On Sat, Apr 16, 2011 at 14:23, Stefan Krah <stefan@bytereef.org> wrote:
Brett Cannon <brett@python.org> wrote:
> In the grand python-dev tradition of "silence means acceptance", I consider
> this PEP finalized and implicitly accepted.

I did not really see an answer to these concerns:

http://mail.python.org/pipermail/python-dev/2011-April/110672.html

Antoine does seem sold on the 100% branch coverage requirement and views it as pointless. I disagree. =)

As for the exception Stefan is saying may be granted, that is not in the PEP so I consider it unimportant. If we really feel the desire to grant an exception we can (since we can break any of our own rules that we collectively choose to), but I'm assuming we won't.
 
http://mail.python.org/pipermail/python-dev/2011-April/110675.html

Raymond thinks that have a testing requirement conflates having implementations match vs. APIs. Well, as we all know, the stdlib ends up having its implementation details relied upon constantly by people whether they mean to or not,  so making sure that this is properly tested helps deal with this known reality.

This is a damned-if-you-do-damned-if-you-don't situation. The first draft of this PEP said to be "semantically equivalent w/ divergence where technically required", but I got pushback from being too wishy-washy w/ lack of concrete details. So I introduce a concrete metric that some are accusing of being inaccurate for the goals of the PEP. I'm screwed or I'm screwed. =) So I am choosing to go with the one that has a side benefit of also increasing test coverage.

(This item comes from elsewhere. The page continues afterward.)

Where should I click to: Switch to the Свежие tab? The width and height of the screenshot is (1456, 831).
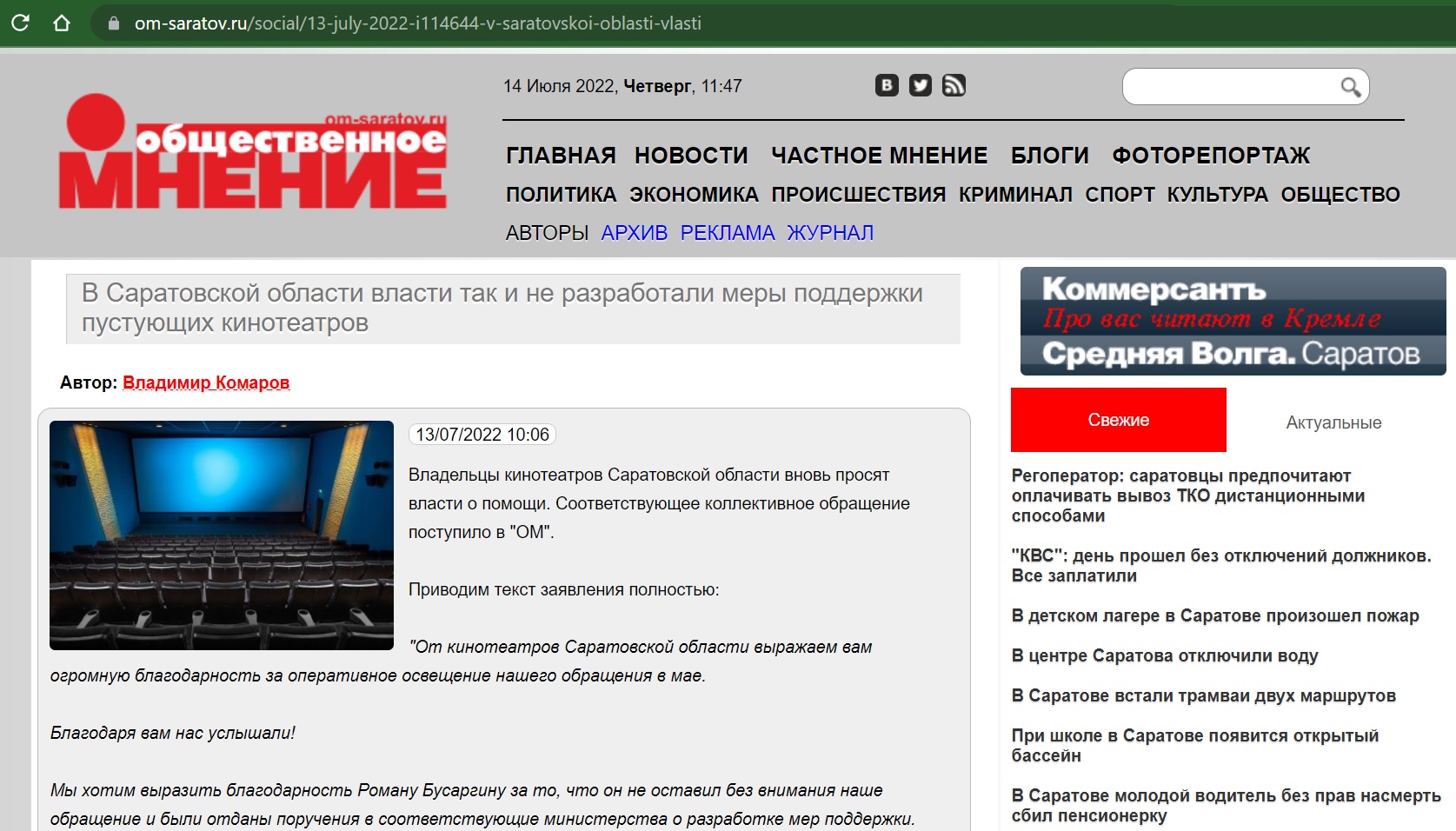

Now if people would actually support simply not accepting any more C modules into the Python stdlib (this does not apply to CPython's stdlib), then I'm all for that. I only went with the "accelerator modules are okay" route to help get acceptance for the PEP. But if people are willing to go down a more stringent route and say that any module which uses new C code is considered CPython-specific and thus any acceptance of such modules will be damn hard to accomplish as it will marginalize the value of the code, that's fine by me.